O365 Azure AD does not replace what the traditional AD provides. It may work fine for 10 people or less but not for 100 plus with various needs. I'm not removing the advantages of the Cloud services by having an on-prem AD. There's plenty of good reason to use an on-prem file server, not the least of which is quick access to large files. On Prem AD allows you to push out group policies for things like pre-login messages (as quaint as they are), control aspects of the Internet Browser settings and much more. These things are not available in O365 Azure AD only domains.
Users don't change or learn anything new - you should know that if you're in IT. Someone is either a poweruser who knows how to sharepoint or they aren't... (most aren't). This is not something you can change from an IT perspective - if you're not running the whole company there's only so much you can do to train users to do something different.
Jun 19 2019 10:18 AM
Jun 19 2019 11:00 AM
I meant this cannot be done with the Office 365 Azure AD services included - I believe you need E5 licenses for Intune but if I'm wrong about that I'd love to hear more info.
I'm till looking for good information on how best to setup a new AD (on prem) and sync with O365.

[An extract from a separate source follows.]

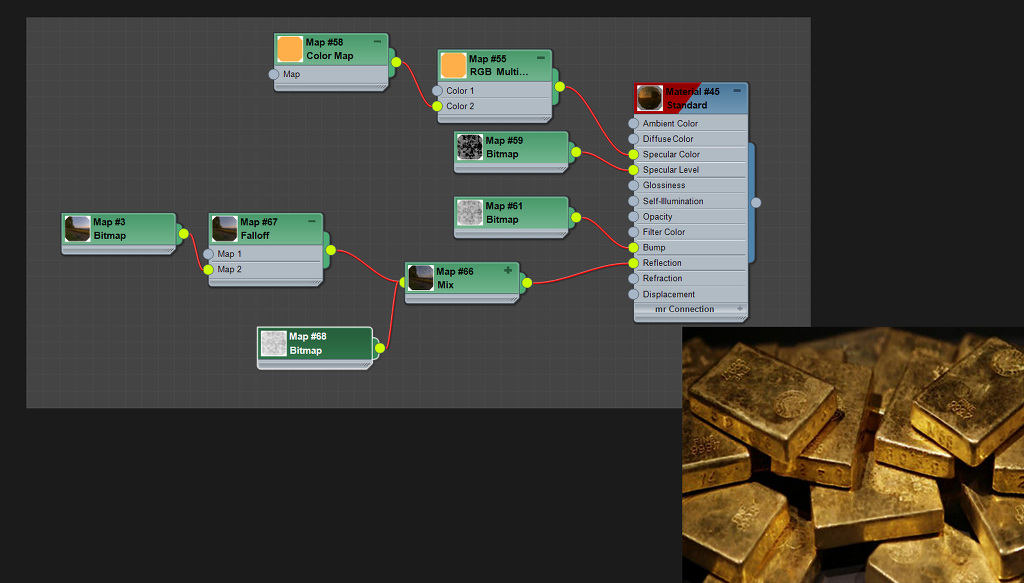Select the Displacement slot label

I appreciate your efforts.
Jun 19 2019 11:05 AM
Sep 03 2019 01:58 PM
@Chris WebbI think Chris is on the right track. There are certainly options to either approach but all the future development is going into the predictable recurring revenue models that cloud is giving to Microsoft, Google etc..

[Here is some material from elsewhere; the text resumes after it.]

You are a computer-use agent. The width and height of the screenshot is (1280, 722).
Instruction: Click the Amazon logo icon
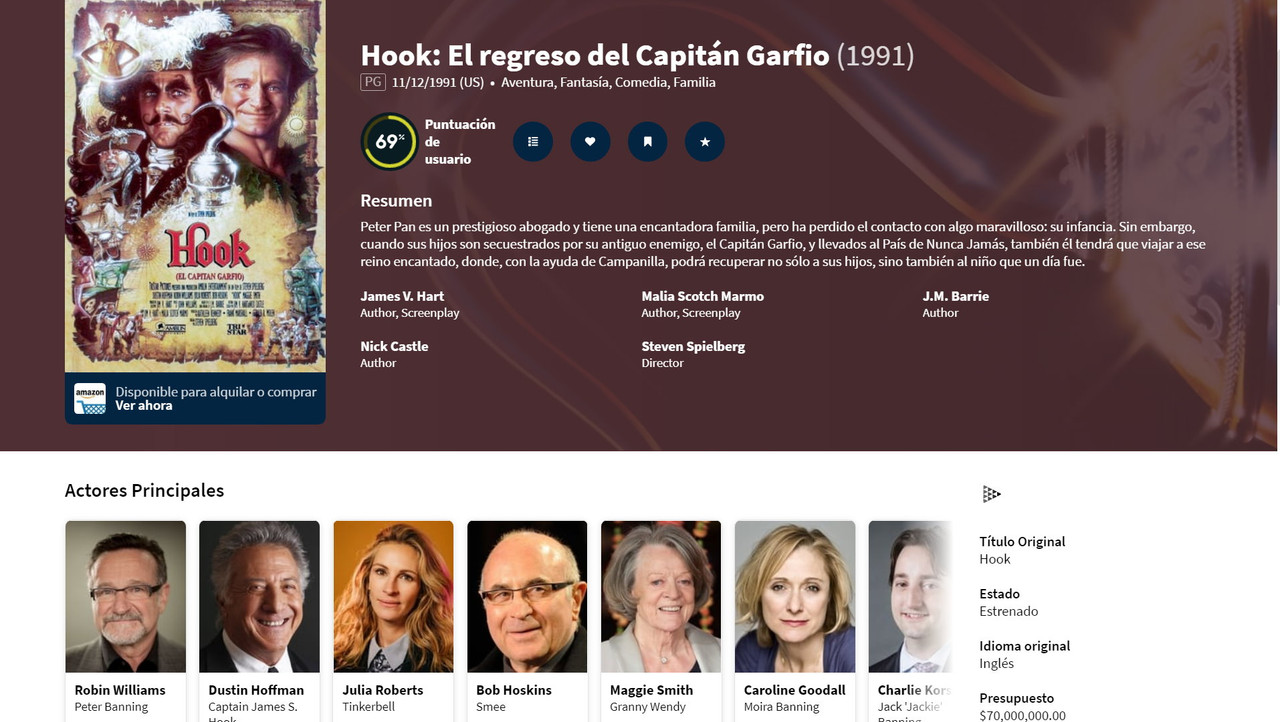[x=90, y=399]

To clarify one item mentioned earlier you certainly can join/register Windows 10 machines to the Azure service included as part of Office 365 Business Premium. I have done this numerous times. It does not give you all the control an on prem would but you can login with user Office 365 accounts and do some very very basic management (recoverable bitlocker key for example). Full Intune certainly expands on your control options and as Chris said is almost in parity with on prem.
The challenge you have is planning out a path that provides a smooth migration with minimal disruptions for your business. That is probably the bigger picture over if one control methods has which bell or whistle for IT. They both provide a way to manage depending on your skill set but in the end one will be sun setting and the other will be getting improved over time.